● **The data**:
+-------+
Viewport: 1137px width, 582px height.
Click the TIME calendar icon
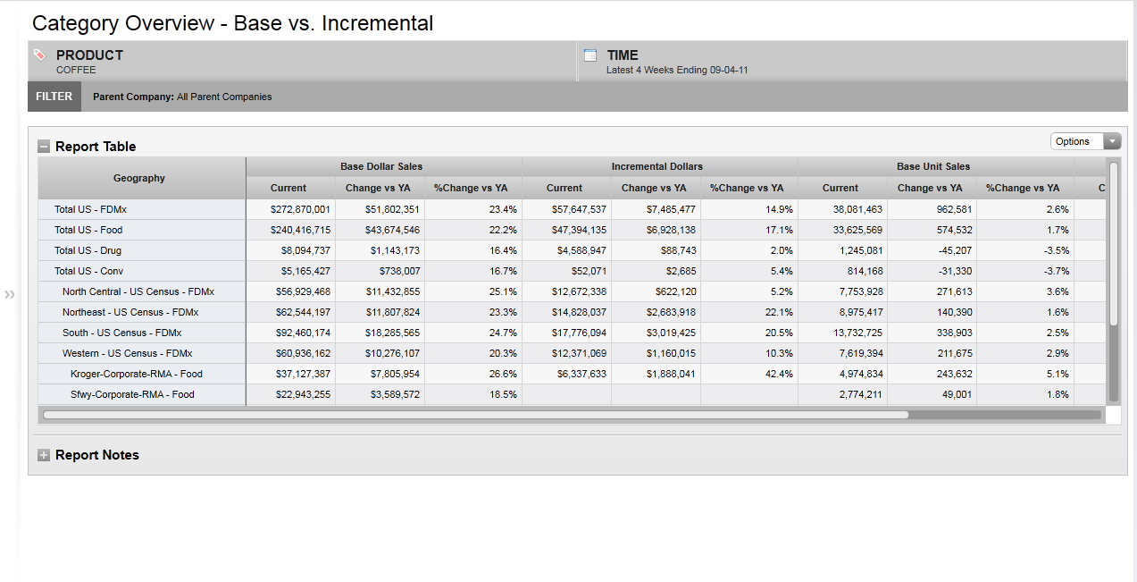point(589,55)
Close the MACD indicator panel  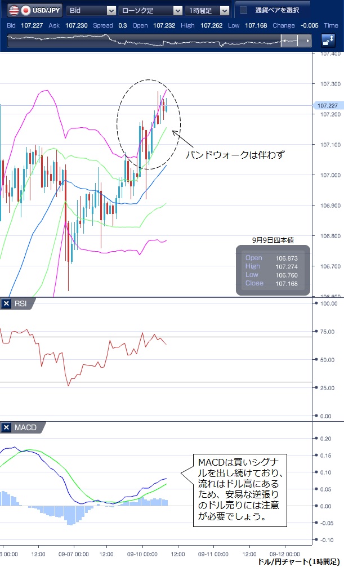pos(7,428)
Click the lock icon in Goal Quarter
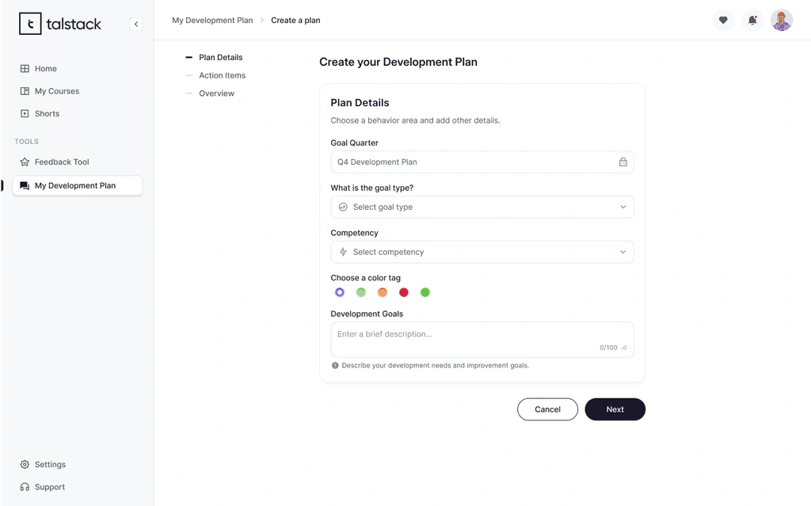The width and height of the screenshot is (811, 506). tap(623, 162)

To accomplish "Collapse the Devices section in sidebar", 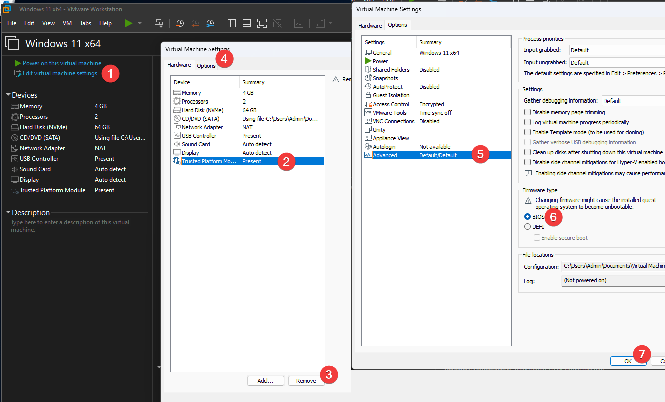I will point(8,95).
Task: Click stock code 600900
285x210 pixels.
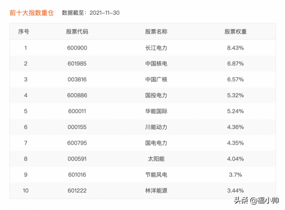Action: pyautogui.click(x=77, y=48)
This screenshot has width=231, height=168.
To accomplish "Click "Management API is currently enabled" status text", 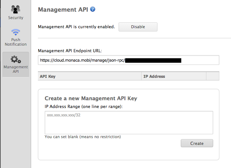I will (x=76, y=27).
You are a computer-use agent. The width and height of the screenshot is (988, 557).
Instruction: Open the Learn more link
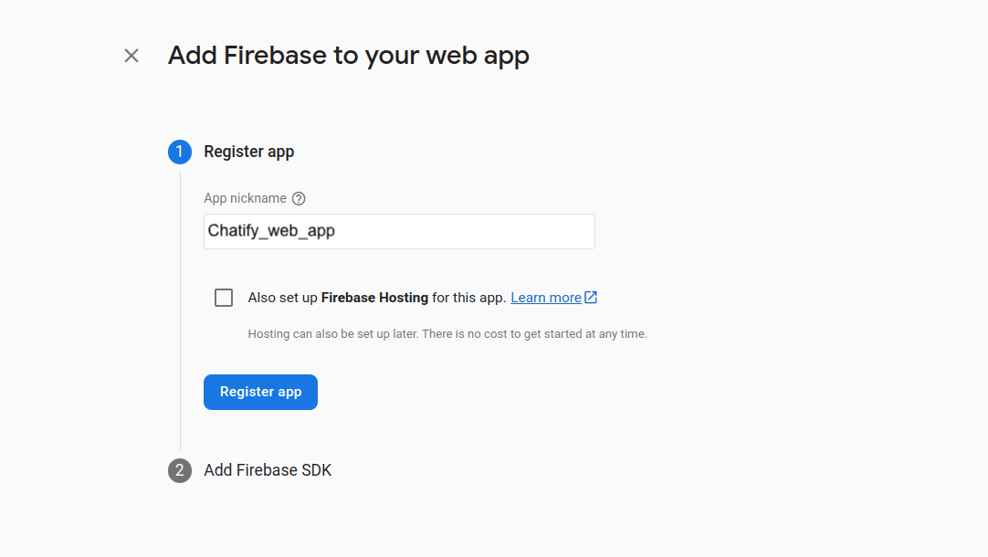545,298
+-------+
● **What is expected**: Pick out every line of the material that contains the string "icon", and copy each one in full.

● **Answer to the task**:
Click the TIME calendar icon
Click the lock icon in Goal Quarter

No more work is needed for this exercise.